Queste tre frasi suonano come migliaia di altre scritte nei messaggi
scambiati tra il 10 e l’11 di luglio 1995, il giorno della caduta di
Srebrenica.
Queste tre frasi, tuttavia, portano una data precedente: nel mese di
marzo del 1993 l'allora commissario dell’ONU per i profughi Sadako
Ogata ha inviato al segretario generale dell’ONU Boutros Ghali una
lettera commovente e allarmante sulla situazione a Srebrenica.
Tuttavia, questo documento interno dell’organizzazione è stato
accuratamente tenuto segreto per quasi 11 anni!! Nella lettera, che
"Dani" è riuscito a esaminare in esclusiva, Ogata avvertiva del fatto
che nella città assediata si stava verificando una vera catastrofe
umanitaria e che i suoi abitanti dovevano essere protetti contro
forze serbe che erano sempre più vicine alla città. “E' mia
convinzione che i leader mondiali devono venire a conoscenza di
questi eventi. Vorrei poter contare su di Lei per quanto riguarda la
questione”, ha scritto Ogata.
UNO DEI MOMENTI PEGGIORI DELL’ONU
Questo documento interno, che rappresenta uno dei primi accenni al
massacro che verrà commesso due anni più tardi, è stato scoperto per
puro caso. “Sono venuto a saperlo solo tre mesi fa”, dichiara per
“Dani” Diego Arria, l’ex ambasciatore del Venezuela presso le Nazioni
Unite e uno dei testimoni al processo di Milosevic.

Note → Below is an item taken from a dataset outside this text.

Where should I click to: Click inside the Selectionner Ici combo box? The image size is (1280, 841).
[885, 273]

“Questa lettera è stata dettata dalla pura disperazione, questo è
chiaro. Ogata in realtà ha mandato due lettere: la seconda è stata
indirizzata al Consiglio di Sicurezza, perché a quel punto aveva
pensato che noi fossimo a conoscenza della prima lettera. Questo lo
so, perché all'epoca avevo telefonato alla signora Ogata chiedendole
un aiuto tecnico per l’approvazione di una risoluzione effettiva che
riguardasse le zone di sicurezza, e non la Risoluzione 836, che aveva
creato le condizioni per quello che dopo è avvenuto a Srebrenica.”

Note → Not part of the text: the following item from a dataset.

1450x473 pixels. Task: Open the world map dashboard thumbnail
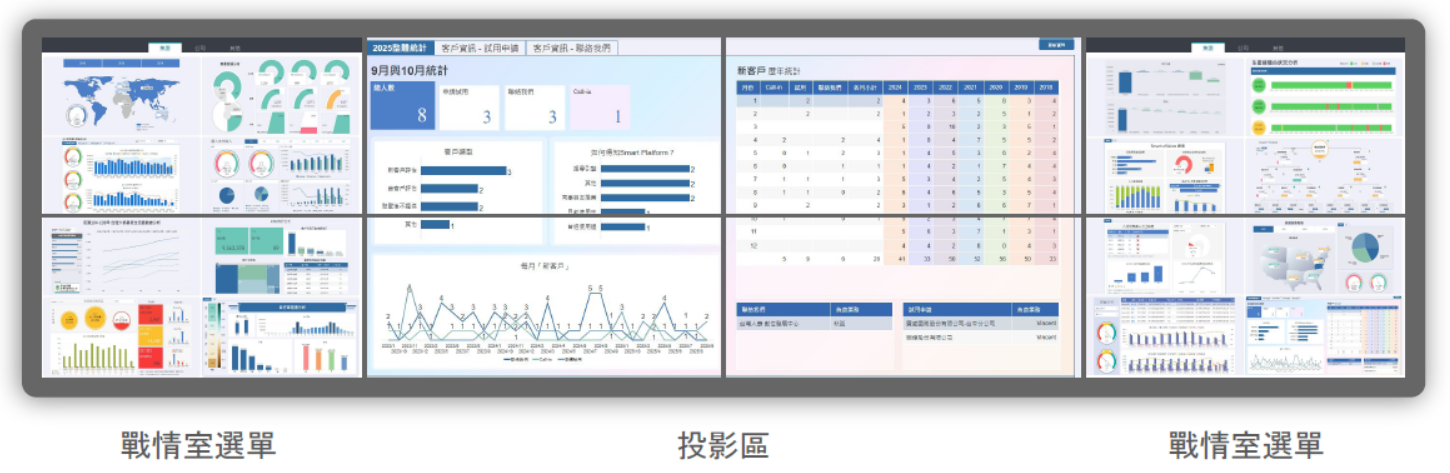tap(121, 95)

Arria è uno dei rari insider, testimoni del vergognoso ruolo delle
Nazioni Unite durante l’aggressione alla Bosnia Erzegovina, che sono
disposti a parlare apertamente di quel periodo e di rivelare il fatto
che le vere informazioni sulla Bosnia arrivavano solo ad alcuni ben
selezionati paesi membri dell’ONU. “ La cosa scioccante è il fatto
che il Segretariato dell’ONU abbia partecipato all’occultamento di
crimini, visto che non condivideva con i membri provvisori del
Consiglio di sicurezza le informazioni di cui disponeva, a differenza
di quanto facesse con i membri permanenti.”
Un ruolo speciale nella selezione delle informazioni lo ha avuto,
secondo la testimonianza di Arria, non altri se non il segretario
generale dell’ONU di allora Boutros Ghali, il seguace e il
sostenitore della politica di “non-intervento” in Bosnia!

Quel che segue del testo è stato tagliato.